▶ _DATA LISTING_:
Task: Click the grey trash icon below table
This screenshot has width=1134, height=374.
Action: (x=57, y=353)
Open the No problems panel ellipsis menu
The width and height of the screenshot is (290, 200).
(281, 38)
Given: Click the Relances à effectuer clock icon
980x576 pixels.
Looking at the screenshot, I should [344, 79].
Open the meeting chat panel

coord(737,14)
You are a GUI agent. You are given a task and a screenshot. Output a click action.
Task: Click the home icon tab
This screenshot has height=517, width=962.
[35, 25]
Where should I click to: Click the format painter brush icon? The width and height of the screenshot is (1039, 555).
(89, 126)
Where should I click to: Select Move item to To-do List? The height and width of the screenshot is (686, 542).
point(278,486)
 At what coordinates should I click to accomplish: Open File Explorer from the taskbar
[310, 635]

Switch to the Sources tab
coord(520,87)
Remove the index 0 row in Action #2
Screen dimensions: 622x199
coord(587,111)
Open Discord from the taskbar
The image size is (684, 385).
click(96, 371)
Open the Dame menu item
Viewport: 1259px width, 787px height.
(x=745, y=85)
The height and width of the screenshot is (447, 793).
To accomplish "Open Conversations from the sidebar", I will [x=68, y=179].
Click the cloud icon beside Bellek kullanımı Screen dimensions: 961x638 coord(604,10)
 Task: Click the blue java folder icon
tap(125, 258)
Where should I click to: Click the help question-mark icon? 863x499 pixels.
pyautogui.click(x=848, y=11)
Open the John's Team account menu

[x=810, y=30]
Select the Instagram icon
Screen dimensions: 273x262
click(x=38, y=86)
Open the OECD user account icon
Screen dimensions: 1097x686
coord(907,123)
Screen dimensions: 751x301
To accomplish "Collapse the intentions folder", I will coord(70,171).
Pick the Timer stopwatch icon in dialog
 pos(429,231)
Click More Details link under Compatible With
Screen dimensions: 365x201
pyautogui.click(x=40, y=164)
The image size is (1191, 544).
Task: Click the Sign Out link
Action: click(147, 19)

▶ _WHAT IS EXPECTED_:
Would you write down every record again, exactly?

▶ _EXERCISE RESULT_:
Task: Click the grey trash icon below table
This screenshot has width=1134, height=374.
Action: (x=57, y=353)
Open the No problems panel ellipsis menu
The width and height of the screenshot is (290, 200).
(281, 38)
Given: Click the Relances à effectuer clock icon
980x576 pixels.
Looking at the screenshot, I should [344, 79].
Open the meeting chat panel

coord(737,14)
You are a GUI agent. You are given a task and a screenshot. Output a click action.
Task: Click the home icon tab
This screenshot has height=517, width=962.
[35, 25]
Where should I click to: Click the format painter brush icon? The width and height of the screenshot is (1039, 555).
(89, 126)
Where should I click to: Select Move item to To-do List? The height and width of the screenshot is (686, 542).
point(278,486)
 At what coordinates should I click to accomplish: Open File Explorer from the taskbar
[310, 635]

Switch to the Sources tab
coord(520,87)
Remove the index 0 row in Action #2
Screen dimensions: 622x199
coord(587,111)
Open Discord from the taskbar
The image size is (684, 385).
click(96, 371)
Open the Dame menu item
Viewport: 1259px width, 787px height.
(x=745, y=85)
The height and width of the screenshot is (447, 793).
To accomplish "Open Conversations from the sidebar", I will [x=68, y=179].
Click the cloud icon beside Bellek kullanımı Screen dimensions: 961x638 coord(604,10)
 Task: Click the blue java folder icon
tap(125, 258)
Where should I click to: Click the help question-mark icon? 863x499 pixels.
pyautogui.click(x=848, y=11)
Open the John's Team account menu

[x=810, y=30]
Select the Instagram icon
Screen dimensions: 273x262
click(x=38, y=86)
Open the OECD user account icon
Screen dimensions: 1097x686
coord(907,123)
Screen dimensions: 751x301
To accomplish "Collapse the intentions folder", I will coord(70,171).
Pick the Timer stopwatch icon in dialog
 pos(429,231)
Click More Details link under Compatible With
Screen dimensions: 365x201
pyautogui.click(x=40, y=164)
The image size is (1191, 544).
Task: Click the Sign Out link
Action: click(147, 19)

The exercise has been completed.